Cycle time in a factory is directly related to the amount of product in the factory (WIP), the number of hours of production time available on each machine (capacity), and the amount of variability in the factory. These relationships can be proven mathematically, and generally agree with the intuition of factory managers. Understanding how the relationships work is the first step to reducing cycle times.

Definitions

Bottleneck
The machine group in a factory that has the highest loading for a given product mix. Some authors define bottleneck as having a loading of 100%. However, in common use, bottleneck usually refers to the most highly loaded machine group.

Capacity
The maximum throughput of a factory or workstation. For a factory, the capacity is the throughput rate that drives the idle time on the bottleneck to zero.

Cycle Time
The total time required to produce a product, from entering the factory to leaving the factory. Cycle time includes time actually spent processing, as well as transport time and time spent waiting in queue. Cycle times by operation are also sometimes reported, and include the time from arrival at the operation until completion of processing.

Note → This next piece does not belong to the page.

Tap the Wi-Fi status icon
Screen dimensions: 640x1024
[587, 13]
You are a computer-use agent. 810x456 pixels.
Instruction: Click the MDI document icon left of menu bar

Cycle-Time-Constrained Capacity
The throughput rate for a factory at which the average cycle time is equal to some target amount, usually expressed as a multiple of the total weighted average raw process time of the factory. For example, the 3X cycle-time-constrained capacity is the throughput rate at which the weighted average cycle time for the factory is no more than three times the weighted average raw processing time.

Little’s Law
A fundamental relationship derived by J. D. C. Little concerning cycle time, work-in-process and throughput. Little’s Law states that at a given WIP level, the ratio of WIP to cycle time equals throughput. An illustration is available as part of this tutorial.

Throughput
The average output rate of a factory or workstation. The throughput of a factory is equal to the factory start rate multiplied by average line yield.

Work-in-Process (WIP)
The average number of units of product in the factory (or at a workstation). WIP includes units being processed on equipment, as well as units in transit, or awaiting processing at an equipment group.

The Relationship Between Cycle Time and WIP

The relationship between cycle time and WIP was first documented in 1961 by J. D. C. Little. Little’s Law states that at a given WIP level, the ratio of WIP to cycle time equals throughput, as shown in the formulas below:

In other words, for a factory with constant throughput, WIP and cycle time are proportional. If throughput is held constant, it is impossible to reduce average WIP without reducing average cycle time, and vice versa. It is important to understand that this is a known mathematical relationship. Over the long term, it will hold true for an entire factory or for a single workstation (as long as the units used for each term are consistent with one another).

Little’s Law can be illustrated with a simple example: assume a factory with a capacity of 500 wafers per week and no variability. Although this is a highly unrealistic assumption, we will relax it later in the tutorial. Under these assumptions, if we start 500 wafers or less in each week, the cycle time for each will be one week (because we have enough capacity to process them all during the week).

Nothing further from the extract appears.